▶ Records provided
====
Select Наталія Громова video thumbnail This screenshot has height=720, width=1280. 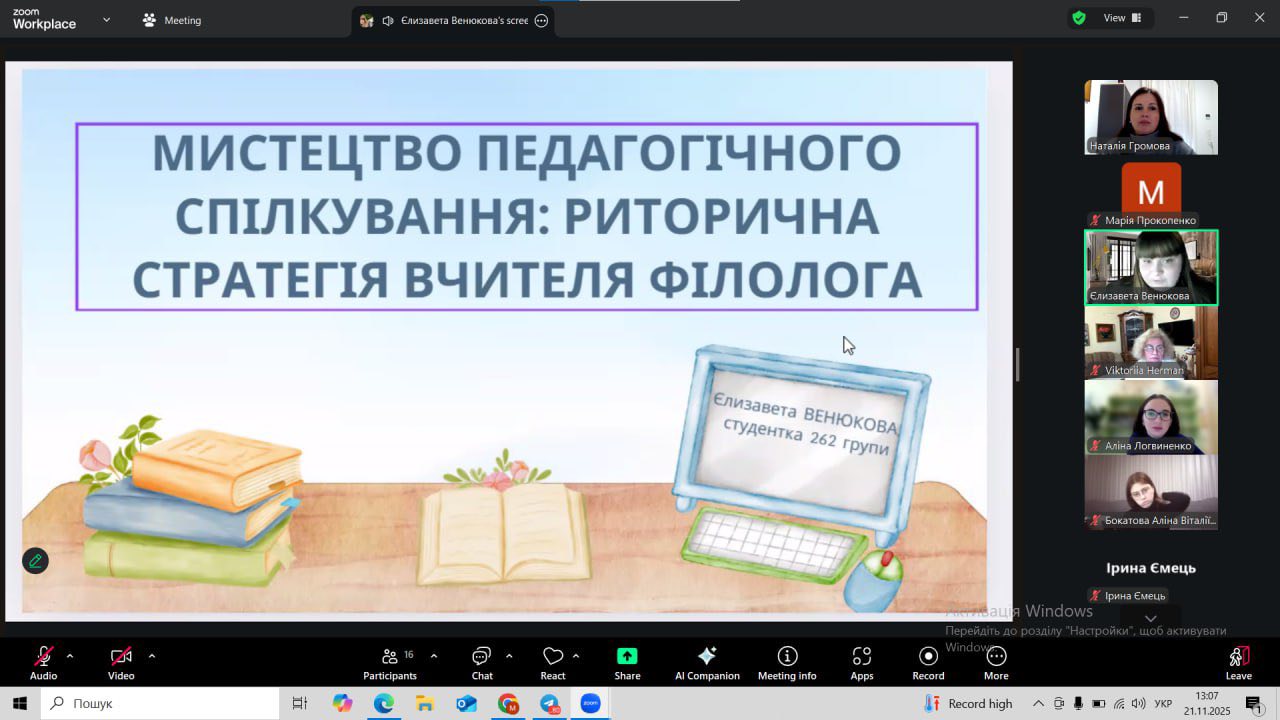pos(1151,117)
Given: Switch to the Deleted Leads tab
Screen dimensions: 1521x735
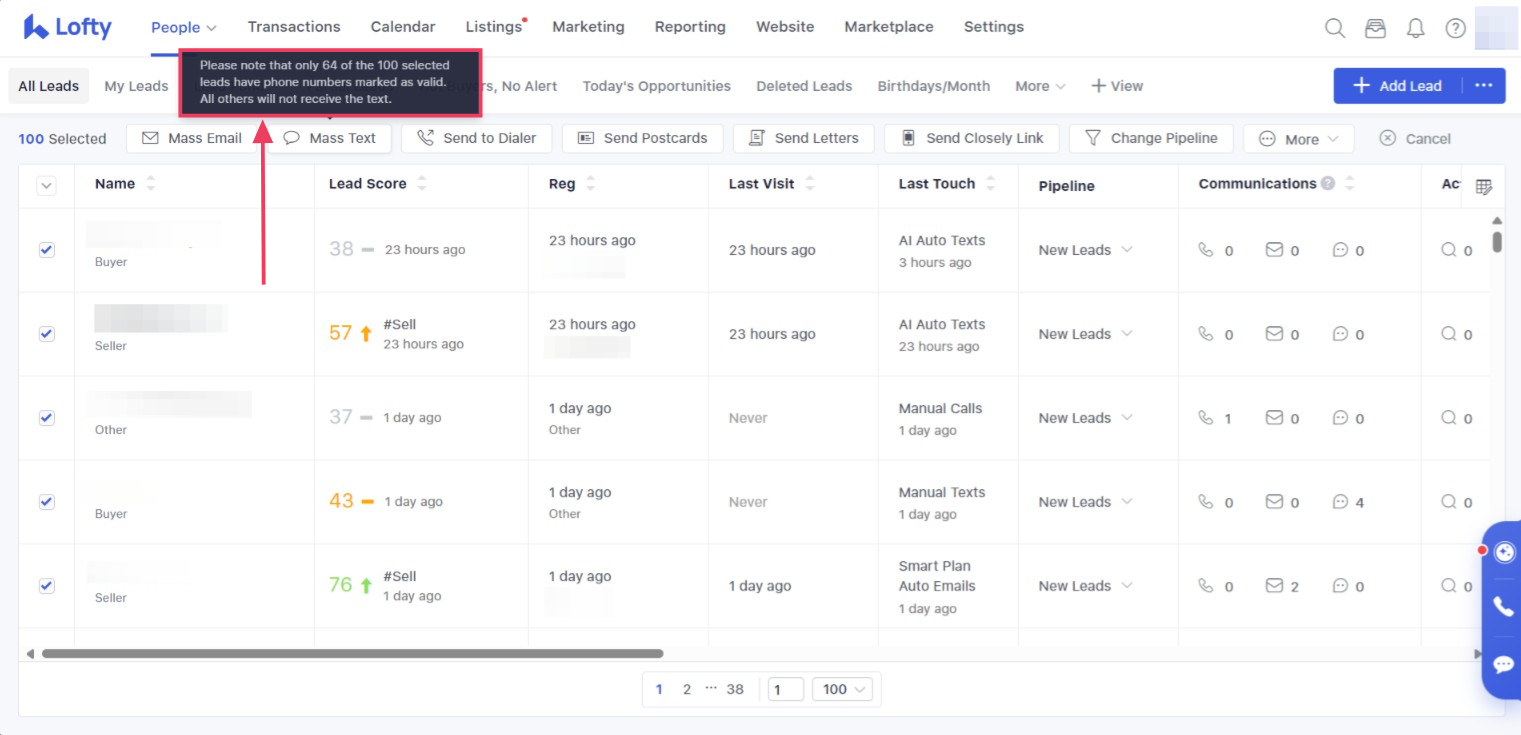Looking at the screenshot, I should 804,86.
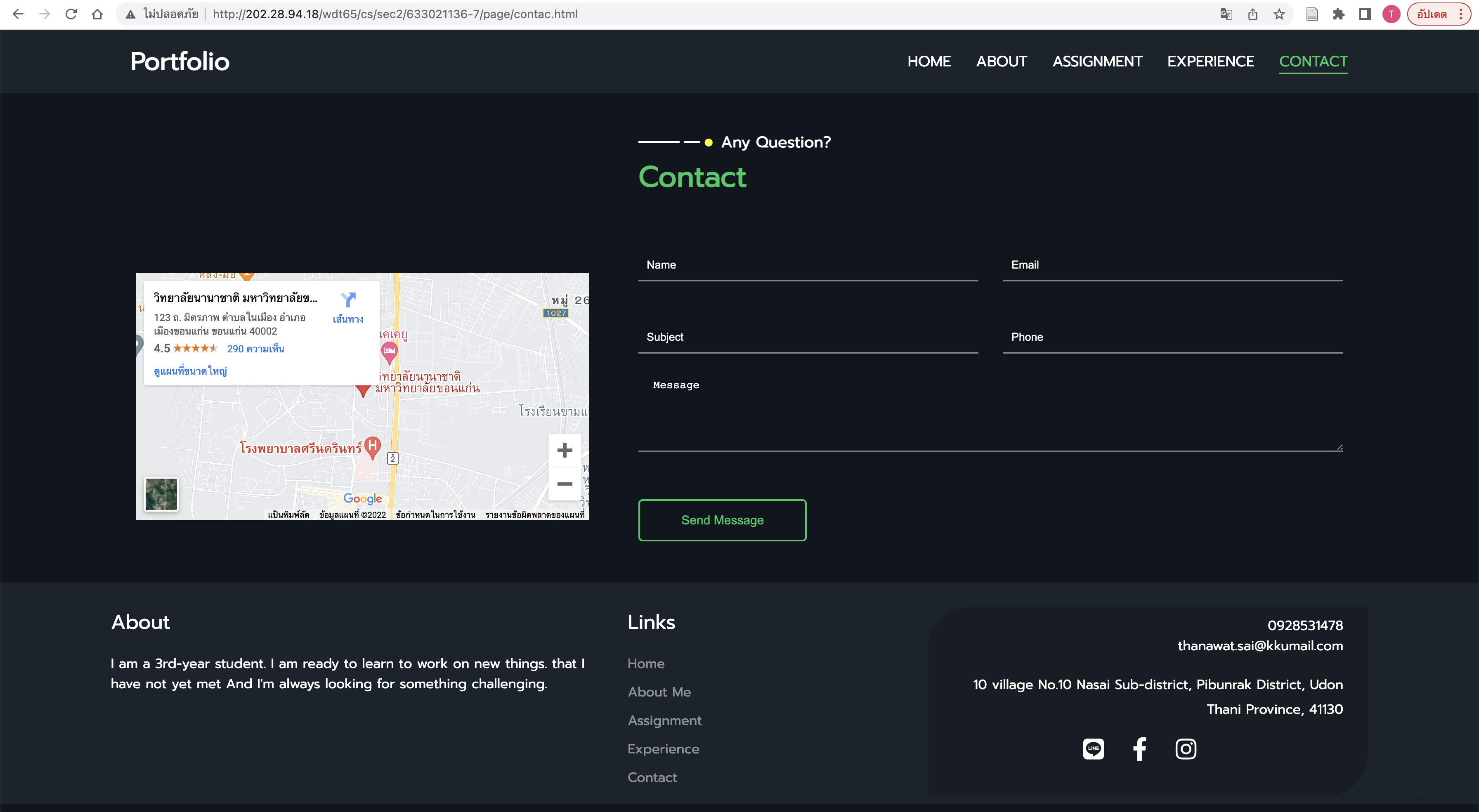Zoom out on the Google map
The width and height of the screenshot is (1479, 812).
click(565, 484)

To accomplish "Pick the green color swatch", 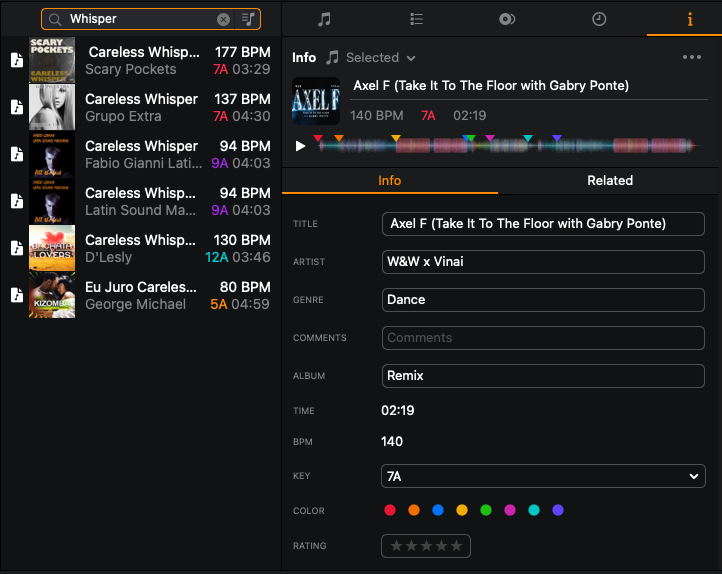I will 486,510.
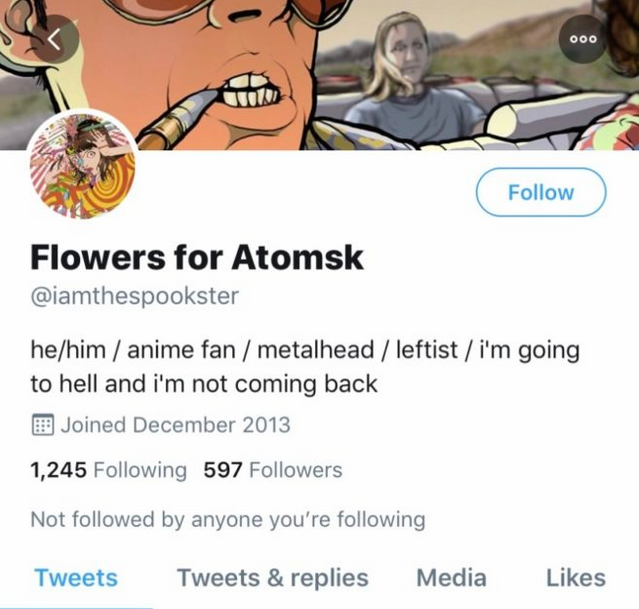View the 597 Followers list
Image resolution: width=639 pixels, height=609 pixels.
[x=272, y=470]
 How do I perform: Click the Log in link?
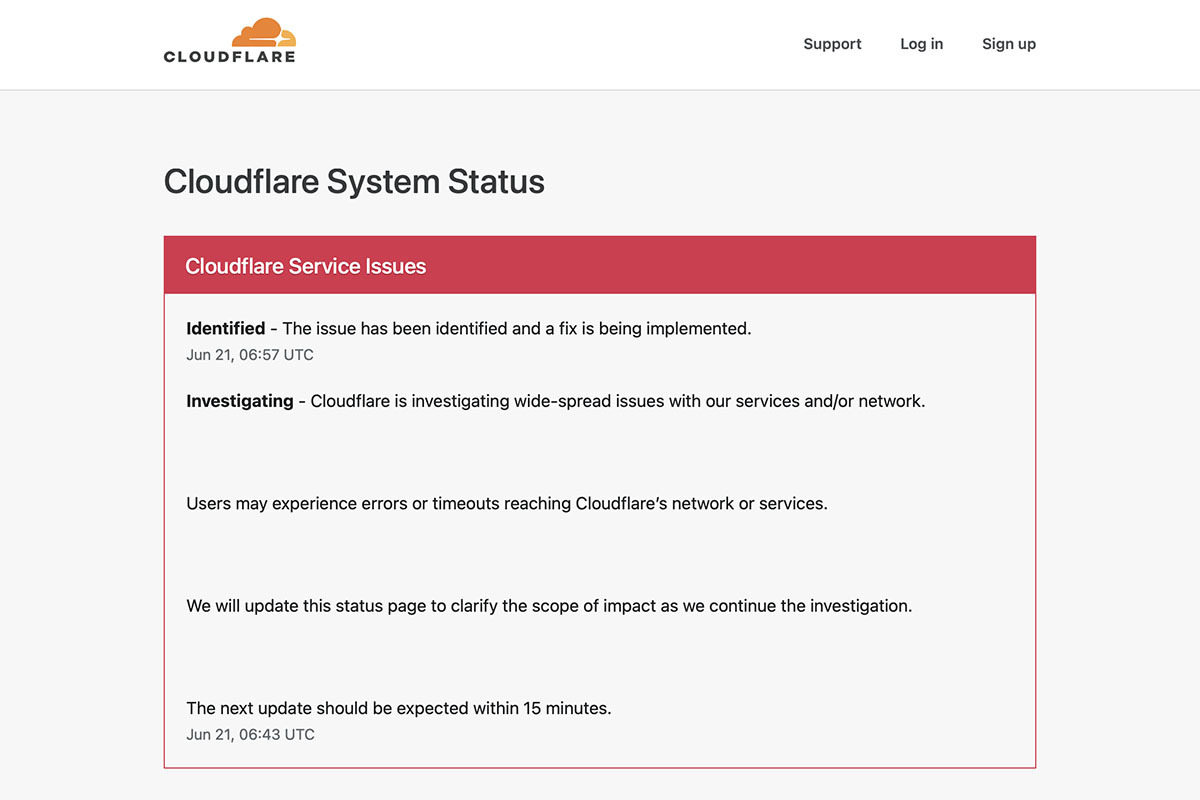(x=921, y=44)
====
▶ Given exercise
Format the data as a JSON list of strings with one string per line, leaving out blank lines and pictures, starting at the line that contains "Given: Switch to the Deleted Leads tab" and stopping after the line that contains "click(565, 484)".

▶ Result for this task
[
  "Given: Switch to the Deleted Leads tab",
  "Screen dimensions: 1521x735",
  "Looking at the screenshot, I should 804,86.",
  "Zoom out on the Google map",
  "The width and height of the screenshot is (1479, 812).",
  "click(565, 484)"
]